Convert the data, starting at the line that contains "890x418 pixels." and ending at the last line of the data, into a Markdown table with the columns Row and Data line. Put one line in each row and skip any blank lines.
>> start DATASET RECORDS
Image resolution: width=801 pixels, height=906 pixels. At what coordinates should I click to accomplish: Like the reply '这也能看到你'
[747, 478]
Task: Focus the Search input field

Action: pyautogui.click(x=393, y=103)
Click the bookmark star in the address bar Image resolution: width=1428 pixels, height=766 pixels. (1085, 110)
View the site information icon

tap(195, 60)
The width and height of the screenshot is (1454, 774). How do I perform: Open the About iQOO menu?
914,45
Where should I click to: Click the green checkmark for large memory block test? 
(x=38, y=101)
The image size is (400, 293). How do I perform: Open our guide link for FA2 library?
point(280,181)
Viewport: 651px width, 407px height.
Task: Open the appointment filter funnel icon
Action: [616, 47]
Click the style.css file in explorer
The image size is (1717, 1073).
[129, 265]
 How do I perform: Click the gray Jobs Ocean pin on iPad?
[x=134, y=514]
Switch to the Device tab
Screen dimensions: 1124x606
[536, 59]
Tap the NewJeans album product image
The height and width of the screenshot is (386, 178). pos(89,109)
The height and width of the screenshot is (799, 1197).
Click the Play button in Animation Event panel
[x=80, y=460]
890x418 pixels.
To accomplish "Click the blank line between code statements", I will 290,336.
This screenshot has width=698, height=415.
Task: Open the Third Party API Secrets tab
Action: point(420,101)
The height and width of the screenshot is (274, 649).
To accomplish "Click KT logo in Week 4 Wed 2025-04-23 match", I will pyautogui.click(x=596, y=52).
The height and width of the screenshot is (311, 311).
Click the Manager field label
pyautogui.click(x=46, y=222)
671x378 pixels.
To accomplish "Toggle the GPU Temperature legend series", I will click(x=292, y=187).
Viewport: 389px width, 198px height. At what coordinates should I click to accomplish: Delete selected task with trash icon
>> end DATASET RECORDS
EXERCISE RESULT
| Row | Data line |
|---|---|
| 1 | 890x418 pixels. |
| 2 | To accomplish "Click the blank line between code statements", I will 290,336. |
| 3 | This screenshot has width=698, height=415. |
| 4 | Task: Open the Third Party API Secrets tab |
| 5 | Action: point(420,101) |
| 6 | The height and width of the screenshot is (274, 649). |
| 7 | To accomplish "Click KT logo in Week 4 Wed 2025-04-23 match", I will pyautogui.click(x=596, y=52). |
| 8 | The height and width of the screenshot is (311, 311). |
| 9 | Click the Manager field label |
| 10 | pyautogui.click(x=46, y=222) |
| 11 | 671x378 pixels. |
| 12 | To accomplish "Toggle the GPU Temperature legend series", I will click(x=292, y=187). |
| 13 | Viewport: 389px width, 198px height. At what coordinates should I click to accomplish: Delete selected task with trash icon |